電話帳に登録してあるのは、僕と妻と祖母である。電話帳はiCloudで同期すると全て入ってしまって何かあると面倒なので、そういった同期も一切していない。新しく電話帳に3人だけ追加した。
そして、Facetimeの使い方を教えた。「いつもで好きな時にかけていいよ」と子供たちには伝える。
こうしておくことで「会えない」が少しでも軽減されればいいなと思っている。
夕ご飯食べ終わったらたまには3人でコンビニにアイス買いに行こうね
これは女性よりも男性の方が理解してもらえるかもしれないが、こそこそっと隠れて悪いことをするのが、やはり楽しかったりするのだ。
お母さんが家にいないから、男3人でちょっと悪いことをする(=コンビニアイスを食べること)。そういうワクワクもトッピングして。そして「お母さんには内緒な」と伝えることで、彼らは隠そう隠そうとする。

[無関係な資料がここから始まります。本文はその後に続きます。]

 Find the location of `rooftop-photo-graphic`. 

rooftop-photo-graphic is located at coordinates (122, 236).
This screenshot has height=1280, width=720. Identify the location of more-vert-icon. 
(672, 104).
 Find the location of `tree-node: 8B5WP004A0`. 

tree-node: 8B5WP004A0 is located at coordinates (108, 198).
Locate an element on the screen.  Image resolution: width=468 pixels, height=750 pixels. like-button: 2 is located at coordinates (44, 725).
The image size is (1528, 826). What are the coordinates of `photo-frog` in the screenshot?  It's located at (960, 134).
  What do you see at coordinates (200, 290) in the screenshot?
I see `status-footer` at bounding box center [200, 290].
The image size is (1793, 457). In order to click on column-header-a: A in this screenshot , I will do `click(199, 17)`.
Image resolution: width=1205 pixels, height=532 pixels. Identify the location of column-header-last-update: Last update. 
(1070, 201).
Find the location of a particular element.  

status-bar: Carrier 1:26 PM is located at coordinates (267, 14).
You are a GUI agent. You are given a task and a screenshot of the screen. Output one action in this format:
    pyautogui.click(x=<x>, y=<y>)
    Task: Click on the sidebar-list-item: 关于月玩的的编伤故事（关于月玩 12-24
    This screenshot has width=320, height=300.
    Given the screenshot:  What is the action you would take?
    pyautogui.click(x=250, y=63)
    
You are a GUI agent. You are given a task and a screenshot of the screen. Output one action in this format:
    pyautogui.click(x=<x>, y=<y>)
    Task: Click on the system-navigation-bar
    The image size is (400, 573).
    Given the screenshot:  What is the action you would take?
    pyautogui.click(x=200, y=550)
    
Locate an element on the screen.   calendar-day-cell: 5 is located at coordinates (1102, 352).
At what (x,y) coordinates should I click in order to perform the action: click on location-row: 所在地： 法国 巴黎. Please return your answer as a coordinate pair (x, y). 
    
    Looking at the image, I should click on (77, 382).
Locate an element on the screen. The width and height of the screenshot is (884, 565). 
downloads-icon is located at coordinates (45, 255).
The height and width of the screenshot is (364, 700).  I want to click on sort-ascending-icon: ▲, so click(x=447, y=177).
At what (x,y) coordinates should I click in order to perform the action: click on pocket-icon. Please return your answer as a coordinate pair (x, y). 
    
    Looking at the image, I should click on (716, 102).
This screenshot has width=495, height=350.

うちの子供たちは全然嘘が上手にできないので「言っちゃダメ」というと言いたくなってしまって、その気持ちを抑えるのが大変な状況になる。それを見ているのが楽しい。
そういった楽しみが、悲しいだけ、寂しいだけの生活に少しだけ違う味をもたらしてくれるかもしれない。
3人で色々とやらないといけないから、二人もたくさんお手伝いしてね
うちの子供達は、いつも基本的にお手伝いしたがり。なんでもやりたがる。
僕が毎日晩御飯を作っているところに来ては、何かしら手伝えるもの、手伝いたいものを物色してはチャレンジしようとしてくる。
そういう時に限って急いでいたり、ばたばたしていたりするのだが、これからはそういうタイミングであろうとも手を出させてあげようと思う。
毎日の保育所の準備も自分たちでやらなければならないし、ご飯の支度だって手伝わないといけない。手伝えることはたくさん出てくるはず。
そういった部分と、彼らのやりたいやりたいという気持ちのニーズが合致合えば、寂しい・悲しいと思う時間も少なくなったり、まぎれたりするのではないかなと考えた。
思いの外、長男が悲しがった
これは想定外だった。
どちらかというと僕を選ぶことが多い長男だったが、やはり年長さんともなると、ことの内容をちゃんと理解できているみたいで、寂しさも悲しさも弟より大きいようだ。
話をしたときは、転がって泣いていた。
そして、そのあとお風呂で長男は僕に言ってきた。
誰が(単身赴任に行っても)良いって言ったの?
誰が(お母さんを単身赴任に)行けって言ったの?
この2つは、彼には珍しく強い口調で問い詰められた。僕は事実を言うしかないので、「誰かが良いというものではないんだよ。」「お仕事のところで決まったんだよ。それをお母さんも良いよって言ったんだよ」と伝えました。
彼らに伝えてもう直ぐ1週間が経つが、まだ悲しそうな顔をするときがある。
刻一刻と近く日
カレンダーにはいつからこの生活が始まるのか記してある。
これを毎日、長男は見て過ごしている。毎日、近づいていることに本人も気づいている。
もうやるしかない。やれることをやるしかない。なるようになるしかない。
ただ僕は最善を尽くして、子供たちが少しでも悲しいや寂しい以外に得られるものが生まれるように、日々工夫しながら終わりの決まっている単身赴任終了の日を待つしかない。